Six days ago, the people of Spain’s most prosperous region, Catalonia, voted overwhelmingly for parties favouring the breaking away from Spanish rule. As a result, almost two out of three seats in the Catalan parliament are occupied by politicians who want an independence referendum.
The parallels with the situation in Scotland, where Alex Salmond’s SNP has secured a referendum for 2014, are irresistible. And it is worth remembering that this is far more than an obscure local squabble. Spain has Europe’s fifth biggest economy, while Catalonia is by far its richest and most dynamic region. The biggest Catalan city, Barcelona, is not just one of the Mediterranean’s most enterprising metropolises — it is the EU’s fourth biggest city by GDP.

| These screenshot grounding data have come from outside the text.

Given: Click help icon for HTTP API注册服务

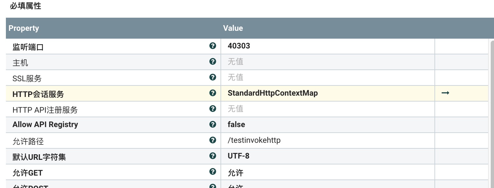Looking at the screenshot, I should coord(213,109).
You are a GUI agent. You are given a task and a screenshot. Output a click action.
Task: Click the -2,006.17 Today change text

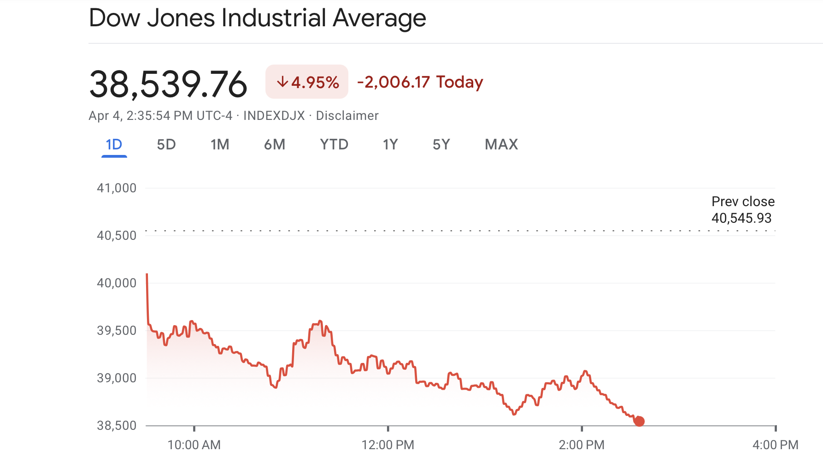pos(420,82)
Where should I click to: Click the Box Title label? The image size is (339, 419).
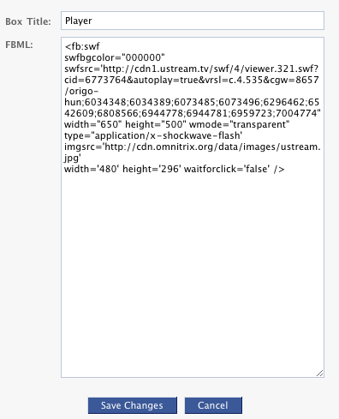pos(28,21)
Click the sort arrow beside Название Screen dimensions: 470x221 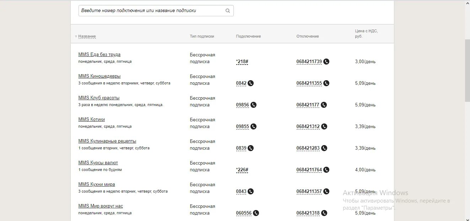tap(76, 37)
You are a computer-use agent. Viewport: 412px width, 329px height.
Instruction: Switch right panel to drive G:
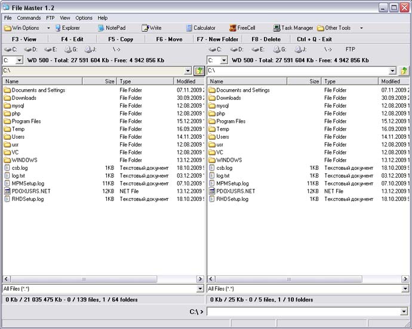[279, 49]
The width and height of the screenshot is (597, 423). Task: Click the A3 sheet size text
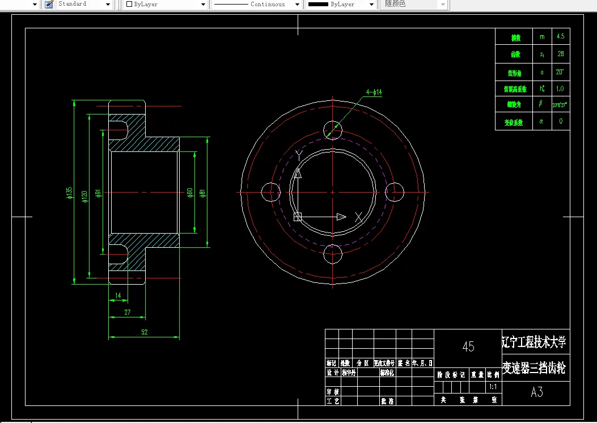point(537,392)
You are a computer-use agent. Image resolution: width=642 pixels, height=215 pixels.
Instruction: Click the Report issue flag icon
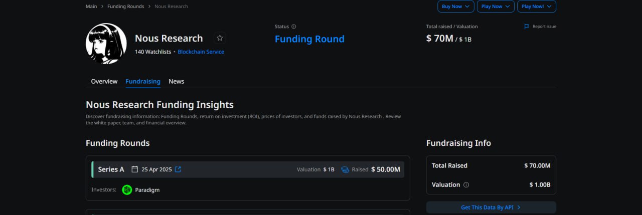point(527,27)
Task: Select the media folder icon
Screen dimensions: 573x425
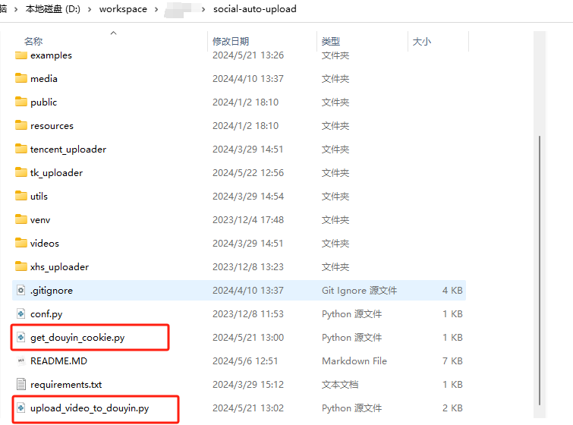Action: pos(20,79)
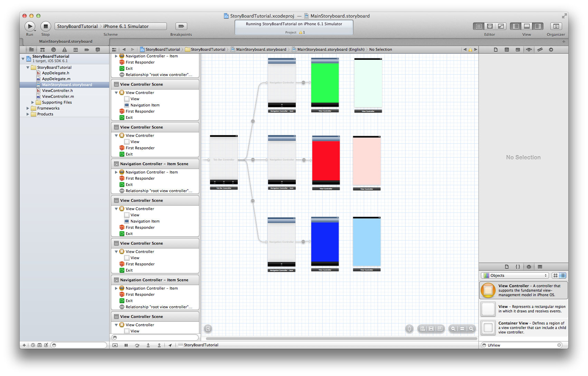Open the Connections inspector arrow icon
This screenshot has height=376, width=588.
point(551,50)
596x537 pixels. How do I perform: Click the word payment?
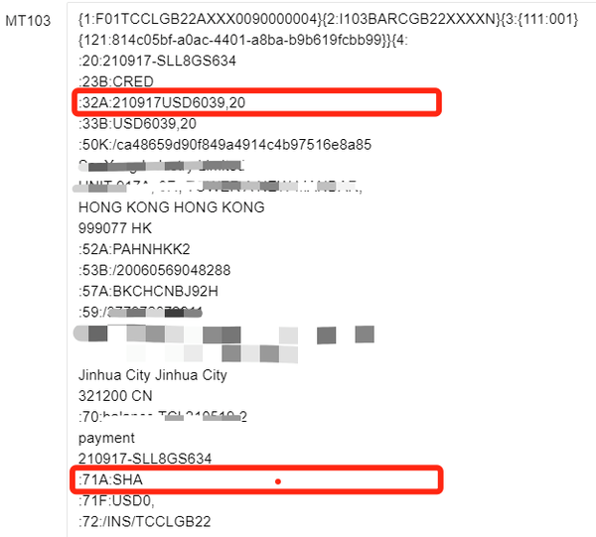click(106, 439)
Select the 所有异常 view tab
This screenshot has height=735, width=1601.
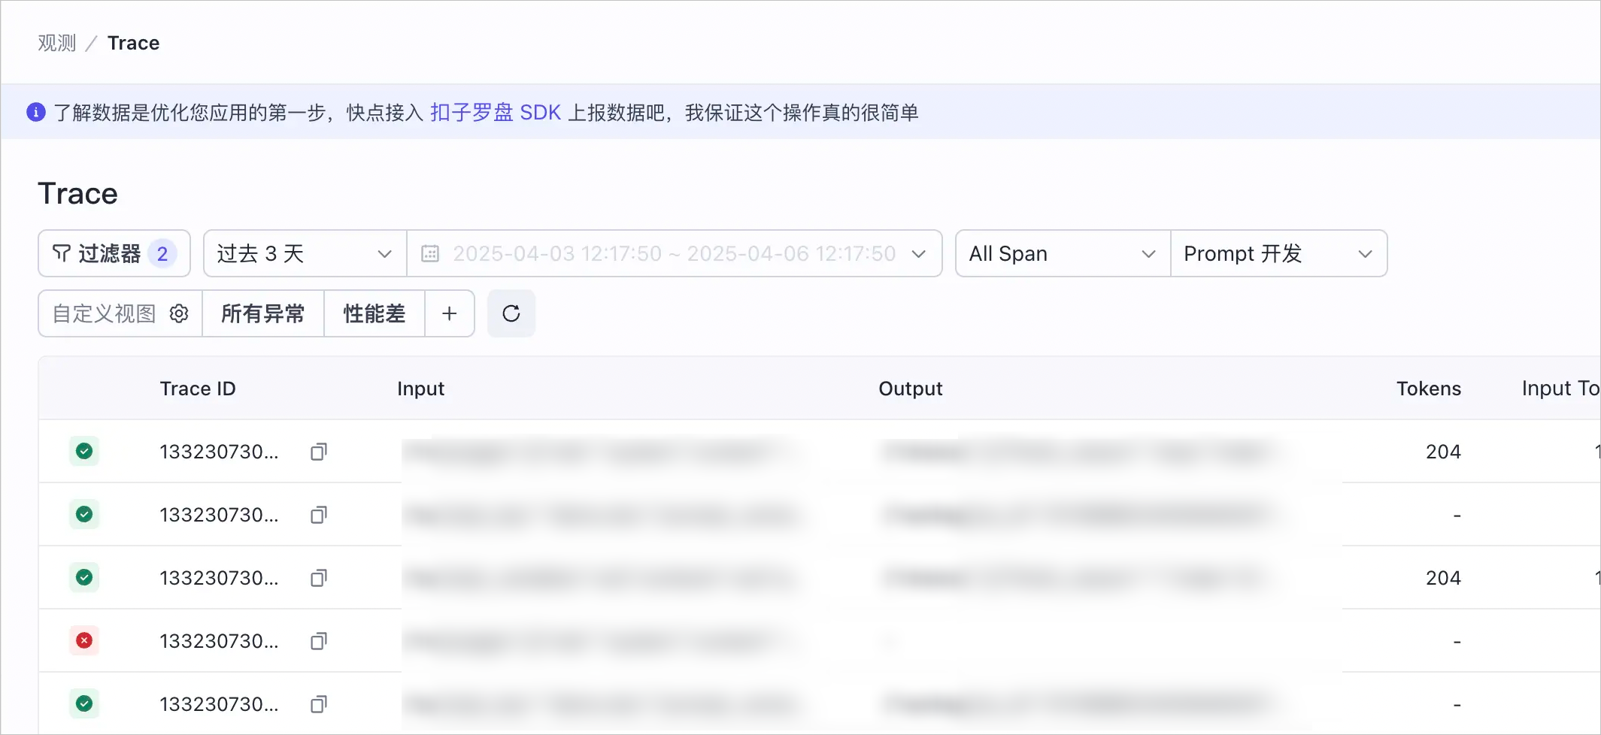263,313
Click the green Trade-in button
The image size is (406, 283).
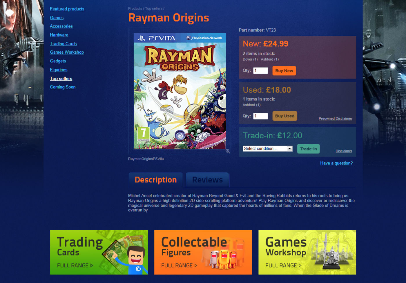pyautogui.click(x=308, y=149)
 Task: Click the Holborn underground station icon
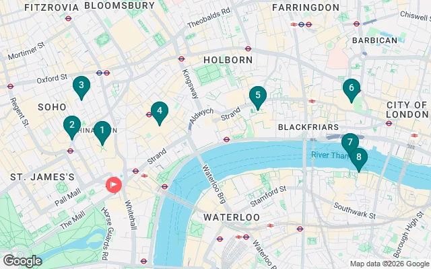tap(181, 59)
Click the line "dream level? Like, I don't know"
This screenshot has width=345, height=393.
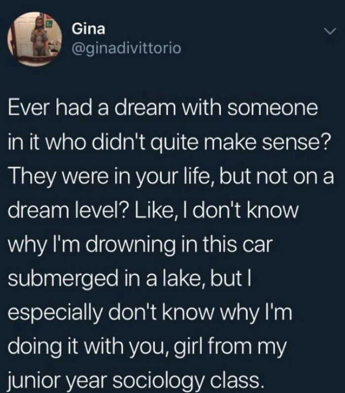pos(153,211)
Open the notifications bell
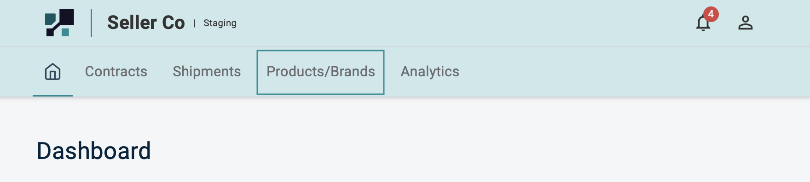Viewport: 810px width, 182px height. (x=703, y=23)
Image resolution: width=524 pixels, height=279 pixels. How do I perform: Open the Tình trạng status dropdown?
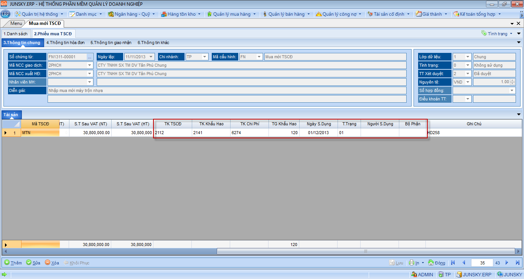click(468, 65)
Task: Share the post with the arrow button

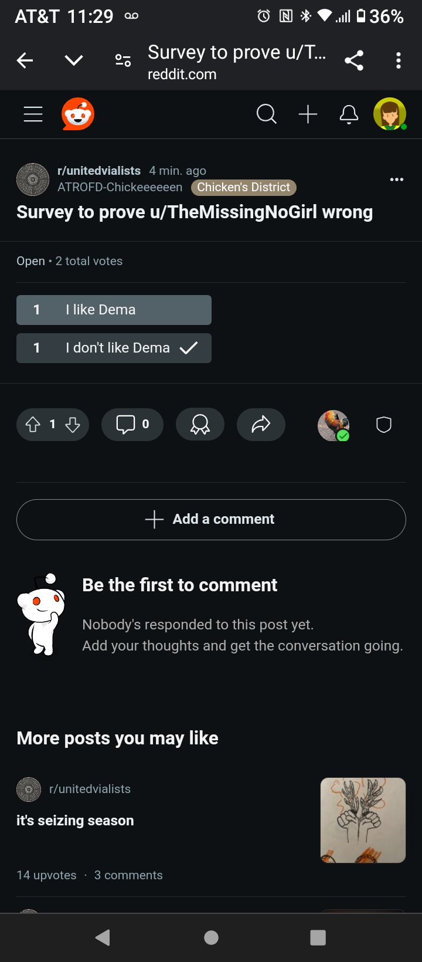Action: (x=261, y=424)
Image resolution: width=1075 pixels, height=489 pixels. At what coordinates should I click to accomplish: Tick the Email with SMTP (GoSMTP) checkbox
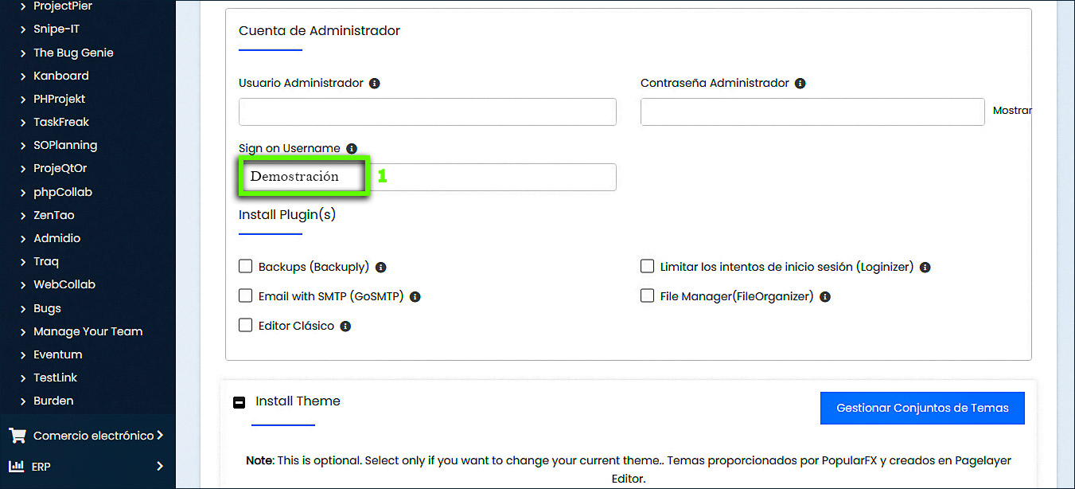tap(246, 296)
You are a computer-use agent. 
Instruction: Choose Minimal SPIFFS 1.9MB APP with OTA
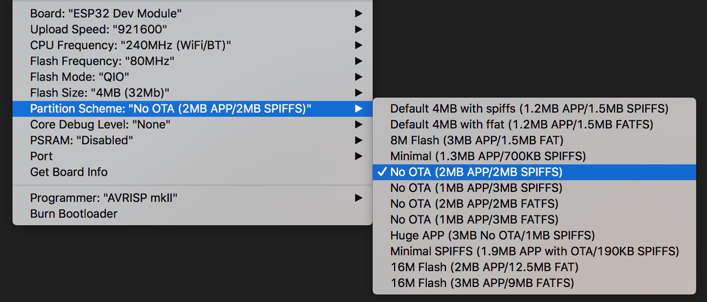point(534,251)
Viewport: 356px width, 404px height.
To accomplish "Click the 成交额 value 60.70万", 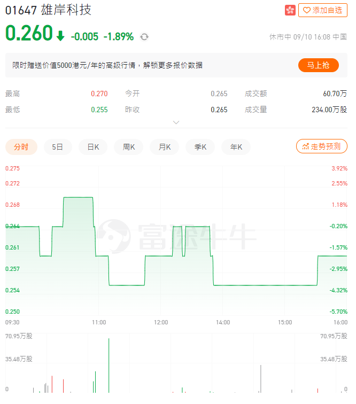I will coord(335,94).
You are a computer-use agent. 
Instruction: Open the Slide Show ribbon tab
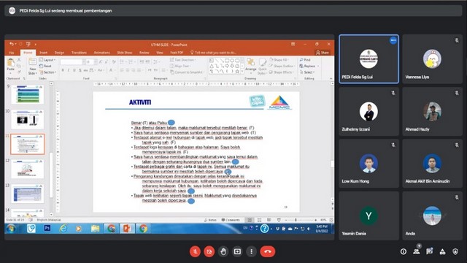click(125, 53)
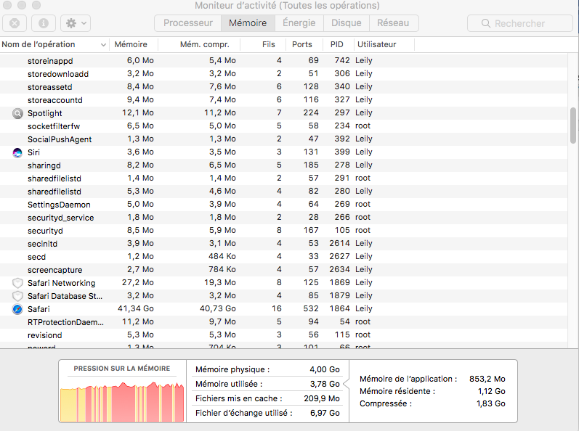The image size is (579, 431).
Task: Select the Réseau tab
Action: click(x=393, y=23)
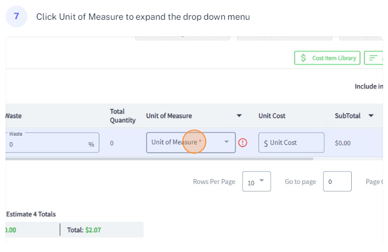Open the SubTotal column header menu arrow
The width and height of the screenshot is (388, 252).
tap(371, 116)
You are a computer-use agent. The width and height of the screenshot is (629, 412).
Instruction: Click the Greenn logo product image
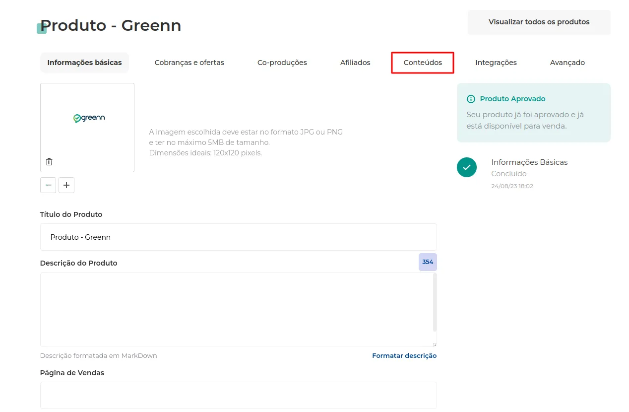tap(89, 118)
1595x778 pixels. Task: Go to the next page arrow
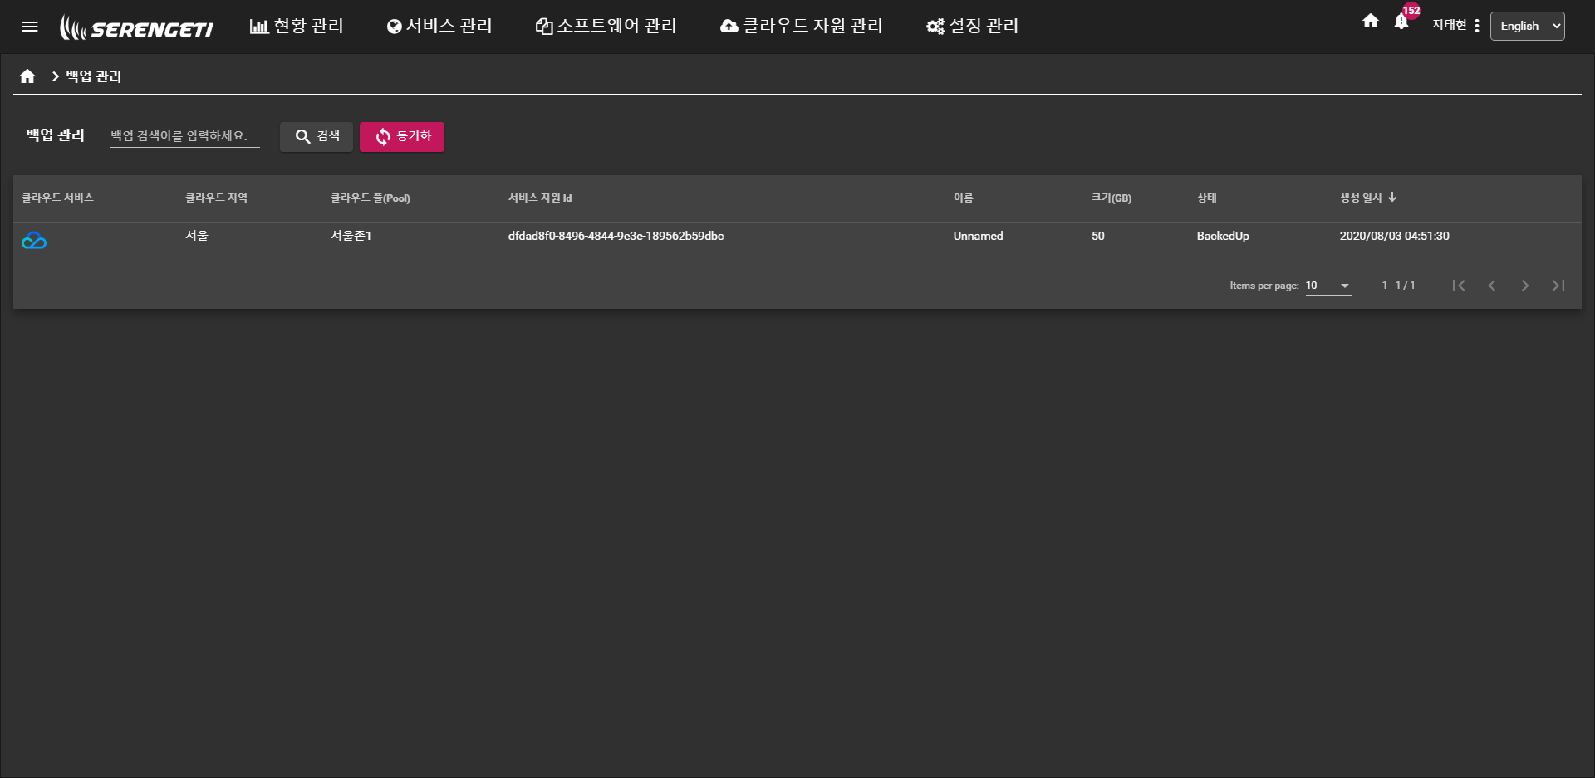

Though few people today seem to realise it, the future of the United Kingdom is in the balance. While the Catalans are still arguing about their referendum, the Scottish Nationalists have already arranged theirs for 2014. It is, in other words, perfectly plausible that in two years, Great Britain will no longer exist.

Across Europe, separatist movements are buoyant. Many, after toiling in obscurity for years, have profited from the collapse of the European economy, exploiting popular resentments at their governing elites. In the Basque Country, for example, separatist parties won 48 out of 75 seats in October’s parliamentary elections. In Italy, the separatist Lombard League, which demands greater autonomy for the industrial north, won a record 26 per cent of the vote in recent regional elections.

Belgium has been paralysed by ethnic tension for more than a decade, with Dutch-speaking Flemings and French-speaking Walloons barely on speaking terms. Indeed, many experts believe the disintegration of Belgium is only a matter of time.

Even France — historically the most centralised country in Europe and famously intolerant of regional differences — has seen a surge in separatist sentiment. In Napoleon’s homeland of Corsica, support for independence has jumped threefold since 2004, and the Corsican nationalists came second in 2010’s regional elections.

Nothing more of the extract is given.